**Exercise inputs**
○ ○ ○ ○

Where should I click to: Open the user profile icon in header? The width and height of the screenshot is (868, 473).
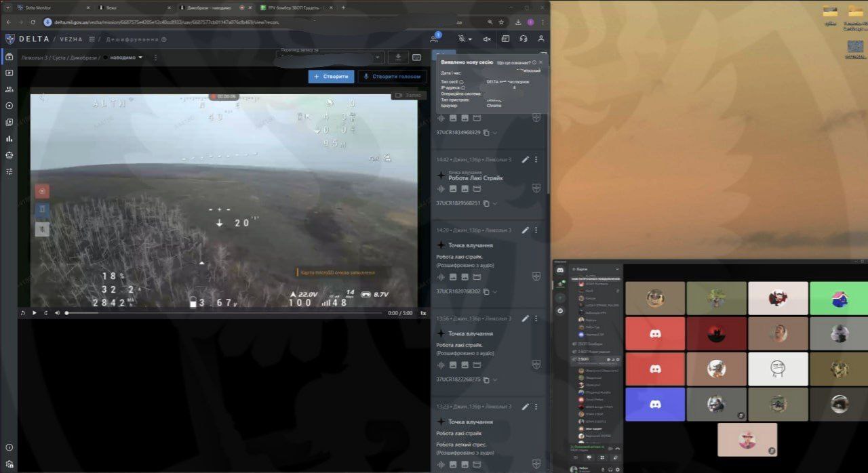[541, 39]
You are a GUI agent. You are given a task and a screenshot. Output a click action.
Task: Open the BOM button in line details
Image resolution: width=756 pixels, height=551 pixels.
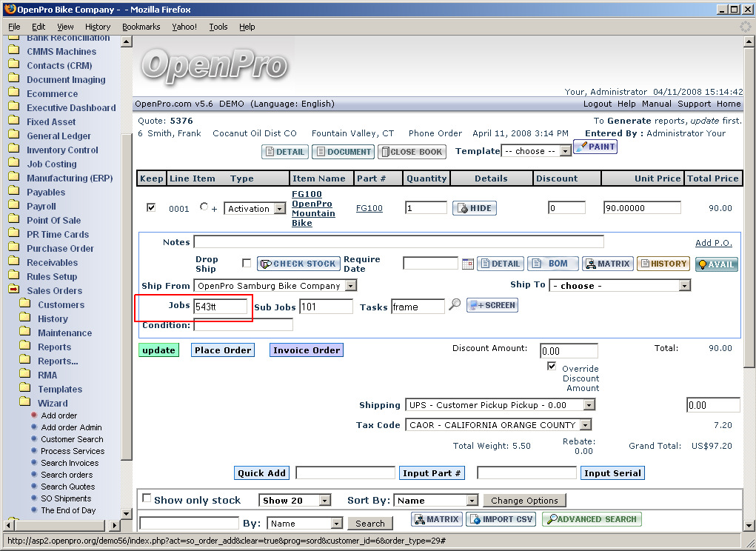pos(552,264)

○ ○ ○ ○

**Task prompt**
Repeat the records in full, exactly as they appear, but with the pictures removed.

**Solution to the problem**
Where should I click to: Open the user profile icon in header? The width and height of the screenshot is (868, 473).
[541, 39]
You are a GUI agent. You are given a task and a screenshot. Output a click action.
Task: Open the BOM button in line details
Image resolution: width=756 pixels, height=551 pixels.
pos(552,264)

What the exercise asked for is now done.